A new report by the House Committee on Oversight and Accountability reveals that pharmacy benefit managers (PBMs) are directing patients toward more expensive medications and restricting their options for filling prescriptions. This report follows a 32-month investigation and comes ahead of a scheduled hearing with executives from the largest PBMs in the country.
PBMs serve as intermediaries for prescription drug plans provided by health insurers, negotiating prices with pharmaceutical companies and determining patients’ out-of-pocket expenses. The three largest PBMs—Express Scripts, OptumRx, and CVS Caremark—oversee approximately 80% of prescriptions in the U.S.
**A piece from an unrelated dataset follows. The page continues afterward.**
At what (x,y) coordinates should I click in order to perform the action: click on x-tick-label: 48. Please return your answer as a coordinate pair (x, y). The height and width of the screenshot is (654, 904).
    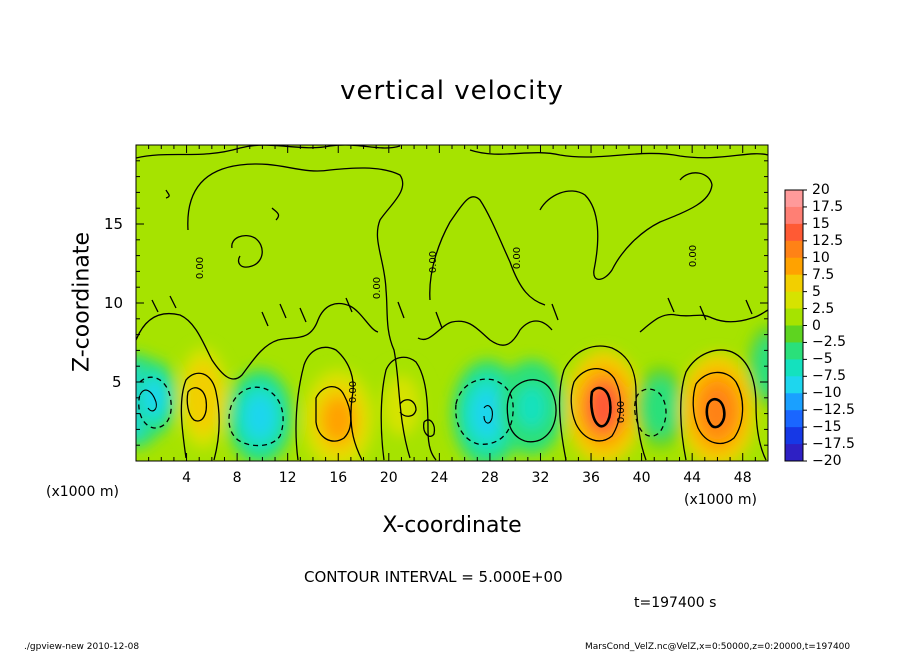
    Looking at the image, I should click on (742, 478).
The committee’s findings highlight concerns that PBMs have established preferred drug lists prioritizing higher-cost brand-name medications over more affordable alternatives. For instance, emails from Cigna staff were cited, showing discouragement of the use of lower-cost alternatives to Humira, a pricey arthritis and autoimmune treatment costing around $90,000 annually, despite the availability of a biosimilar at half the price.
Moreover, the committee discovered that Express Scripts informed patients they would incur higher costs by filling prescriptions at local pharmacies compared to obtaining a three-month supply through its affiliated mail-order service, effectively limiting patient choices.
The U.S. Federal Trade Commission (FTC) released a similar report earlier this month, indicating that increased concentration within the industry has allowed the six largest PBMs to control nearly 95% of all prescriptions filled in the U.S. The FTC expressed concern over the significant power wielded by PBMs regarding Americans’ access to and affordability of prescription drugs. This situation promotes conflicts of interest, potentially disadvantaging independent pharmacies and driving up drug costs.
FTC Chair Lina M. Khan noted that these middlemen are allegedly overcharging patients for cancer treatments, leading to over $1 billion in additional revenue.